Siyamtanda Capa
2 minute read
28 Jul 2021

Msunduzi investigating if municipal cars were used in looting

Siyamtanda Capa

Cars belonging to Msunduzi Municipality may have been used for looting purposes.

Cars belonging to Msunduzi Municipality may have been used for looting purposes.

This is according to a confidential Safe City report meant to be tabled and discussed in the council on Wednesday.

Safe City board chairperson Zinhle Sokhela wrote that the municipality’s internal audit unit is also investigating the possibility that municipal cars were used in the looting in the city.

Sokhela said they were working with the South African Police Service (SAPS) towards identifying those who led the looting and destruction of property in Pietermaritzburg.

The report also details how the CCTV footage captured the very first incident of the unrest in the city where a business was set alight in Timber Street.

This was immediately reported to the police, an arrest was made, and the fire department extinguished the fire.

Just after midnight on Sunday, July 11 Safe City was alerted to an alarm that had gone off on the corner of Langalibalele and Buchanan streets. A vehicle was also caught on CCTV, leading to the arrest of two people.

Sokhela’s report details how at around 11.11 pm on that Sunday, Safe City observed a group of men and women enter a furniture shop on the corner of Masukwana and Pietermaritz streets. Police were dispatched but none of the people were arrested.

Safe City also captured a different group entering another shop in the same street, and similarly, police responded, yet no arrests were made. At around 2.22 am on Monday, July 12, Safe City cameras captured two people breaking into a furniture store on the corner of Church and Slatter streets. They were both arrested. “Thereafter Safe City detected continuous/ongoing looting incidents within camera visual areas and the SAPS got swamped trying to respond to all incidents,” Sokhela wrote.

Safe City also closely monitored strategic infrastructure such as sub-stations to avoid any sabotage.

Once the looting stopped, Safe City continued to monitor people and cars that were queuing for either food or fuel at petrol stations and more arrests were made there.

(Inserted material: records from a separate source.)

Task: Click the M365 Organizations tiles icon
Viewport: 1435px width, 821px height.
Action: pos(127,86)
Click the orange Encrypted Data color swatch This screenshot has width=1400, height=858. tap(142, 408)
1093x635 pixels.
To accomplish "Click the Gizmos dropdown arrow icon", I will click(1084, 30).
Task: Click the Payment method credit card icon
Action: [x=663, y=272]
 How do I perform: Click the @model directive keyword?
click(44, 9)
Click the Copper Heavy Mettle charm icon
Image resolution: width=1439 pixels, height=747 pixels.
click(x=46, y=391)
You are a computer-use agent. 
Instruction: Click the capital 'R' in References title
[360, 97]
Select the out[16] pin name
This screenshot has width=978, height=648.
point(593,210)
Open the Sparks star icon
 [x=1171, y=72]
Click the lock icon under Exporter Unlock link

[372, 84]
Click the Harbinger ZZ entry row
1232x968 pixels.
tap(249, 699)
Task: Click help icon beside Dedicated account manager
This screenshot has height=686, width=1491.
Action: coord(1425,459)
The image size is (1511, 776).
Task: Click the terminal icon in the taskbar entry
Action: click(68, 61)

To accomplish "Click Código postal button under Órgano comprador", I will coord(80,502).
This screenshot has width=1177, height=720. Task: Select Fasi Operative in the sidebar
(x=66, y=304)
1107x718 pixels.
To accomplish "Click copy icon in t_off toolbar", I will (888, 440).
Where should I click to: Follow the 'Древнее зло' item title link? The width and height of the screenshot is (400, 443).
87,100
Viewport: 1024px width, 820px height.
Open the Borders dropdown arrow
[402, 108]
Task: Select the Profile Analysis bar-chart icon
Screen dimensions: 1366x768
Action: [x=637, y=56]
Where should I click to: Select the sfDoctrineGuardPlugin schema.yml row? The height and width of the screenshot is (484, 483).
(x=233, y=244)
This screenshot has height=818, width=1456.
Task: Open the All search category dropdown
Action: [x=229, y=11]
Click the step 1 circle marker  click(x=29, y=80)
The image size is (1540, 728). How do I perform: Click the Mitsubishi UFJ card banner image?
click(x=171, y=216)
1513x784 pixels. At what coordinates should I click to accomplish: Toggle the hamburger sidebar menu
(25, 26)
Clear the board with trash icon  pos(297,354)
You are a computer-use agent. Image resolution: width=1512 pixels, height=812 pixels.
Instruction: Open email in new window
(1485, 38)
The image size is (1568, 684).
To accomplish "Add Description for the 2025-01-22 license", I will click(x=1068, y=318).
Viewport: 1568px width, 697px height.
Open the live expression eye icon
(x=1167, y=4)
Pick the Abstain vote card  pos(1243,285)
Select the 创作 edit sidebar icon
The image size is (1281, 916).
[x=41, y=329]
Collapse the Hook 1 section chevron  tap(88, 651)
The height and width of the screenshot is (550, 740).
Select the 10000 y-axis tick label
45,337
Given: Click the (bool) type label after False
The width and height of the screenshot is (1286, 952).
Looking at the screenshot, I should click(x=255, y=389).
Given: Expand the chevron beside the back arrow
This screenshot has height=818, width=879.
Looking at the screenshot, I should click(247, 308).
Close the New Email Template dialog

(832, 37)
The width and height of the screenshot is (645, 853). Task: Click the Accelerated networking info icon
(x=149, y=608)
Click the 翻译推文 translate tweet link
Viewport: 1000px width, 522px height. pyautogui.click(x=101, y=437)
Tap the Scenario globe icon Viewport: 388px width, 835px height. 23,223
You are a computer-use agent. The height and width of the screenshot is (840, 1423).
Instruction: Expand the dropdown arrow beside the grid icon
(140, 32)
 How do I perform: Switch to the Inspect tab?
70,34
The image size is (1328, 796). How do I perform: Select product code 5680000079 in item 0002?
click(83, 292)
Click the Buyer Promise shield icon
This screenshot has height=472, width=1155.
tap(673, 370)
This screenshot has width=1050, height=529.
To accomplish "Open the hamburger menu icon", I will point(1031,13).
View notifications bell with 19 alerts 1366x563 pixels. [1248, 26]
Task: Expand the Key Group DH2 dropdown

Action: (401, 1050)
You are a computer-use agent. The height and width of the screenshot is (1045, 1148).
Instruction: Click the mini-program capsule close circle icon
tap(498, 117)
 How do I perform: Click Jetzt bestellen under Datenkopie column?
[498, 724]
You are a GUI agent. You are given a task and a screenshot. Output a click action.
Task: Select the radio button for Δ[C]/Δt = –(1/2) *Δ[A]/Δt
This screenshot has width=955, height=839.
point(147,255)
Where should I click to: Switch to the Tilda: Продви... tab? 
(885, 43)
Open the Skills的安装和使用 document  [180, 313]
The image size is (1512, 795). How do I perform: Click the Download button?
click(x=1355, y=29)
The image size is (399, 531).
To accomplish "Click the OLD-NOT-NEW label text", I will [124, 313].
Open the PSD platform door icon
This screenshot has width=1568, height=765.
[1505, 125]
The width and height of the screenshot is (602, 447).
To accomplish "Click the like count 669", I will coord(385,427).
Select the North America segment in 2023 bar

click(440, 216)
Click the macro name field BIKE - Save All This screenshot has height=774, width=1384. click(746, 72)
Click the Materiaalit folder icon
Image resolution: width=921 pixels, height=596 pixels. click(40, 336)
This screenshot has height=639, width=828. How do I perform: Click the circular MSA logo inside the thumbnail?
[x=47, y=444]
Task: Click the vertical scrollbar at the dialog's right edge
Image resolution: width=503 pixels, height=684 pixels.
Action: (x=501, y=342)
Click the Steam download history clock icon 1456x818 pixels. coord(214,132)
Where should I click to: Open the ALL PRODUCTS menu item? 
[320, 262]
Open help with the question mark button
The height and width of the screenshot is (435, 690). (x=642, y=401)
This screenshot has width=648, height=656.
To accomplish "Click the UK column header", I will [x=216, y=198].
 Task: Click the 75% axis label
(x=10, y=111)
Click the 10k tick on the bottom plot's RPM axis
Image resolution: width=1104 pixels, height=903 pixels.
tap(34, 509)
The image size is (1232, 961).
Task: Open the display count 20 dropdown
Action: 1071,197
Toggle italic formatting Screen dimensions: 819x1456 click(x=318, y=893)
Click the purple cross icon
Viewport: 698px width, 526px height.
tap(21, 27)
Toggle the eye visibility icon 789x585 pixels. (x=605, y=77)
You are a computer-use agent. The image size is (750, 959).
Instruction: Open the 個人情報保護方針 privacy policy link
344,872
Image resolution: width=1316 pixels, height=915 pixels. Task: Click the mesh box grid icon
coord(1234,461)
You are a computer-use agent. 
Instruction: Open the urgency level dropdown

According to the report, evidence in the form of video clips and photos captured during the unrest had already been handed over to the police. “Currently we are assisting internal audit with an investigation into the possibility that municipal vehicles were used for looting purposes.

“Due to the sensitive nature of the investigation, no more information can be revealed at this stage,” wrote Sokhela.

Msunduzi mayor Mzimkhulu Thebolla declined to comment as the report was confidential. Thebolla also said he had not yet seen the document.